▶ [EXERCISE GOAL]
The answer must restate every record word for word.

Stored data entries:
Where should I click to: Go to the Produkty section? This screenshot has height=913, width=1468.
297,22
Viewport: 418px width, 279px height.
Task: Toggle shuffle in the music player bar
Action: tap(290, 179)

▶ [RESULT FOR THIS TASK]
Where should I click to: Go to the Produkty section? This screenshot has height=913, width=1468.
297,22
Viewport: 418px width, 279px height.
Task: Toggle shuffle in the music player bar
Action: tap(290, 179)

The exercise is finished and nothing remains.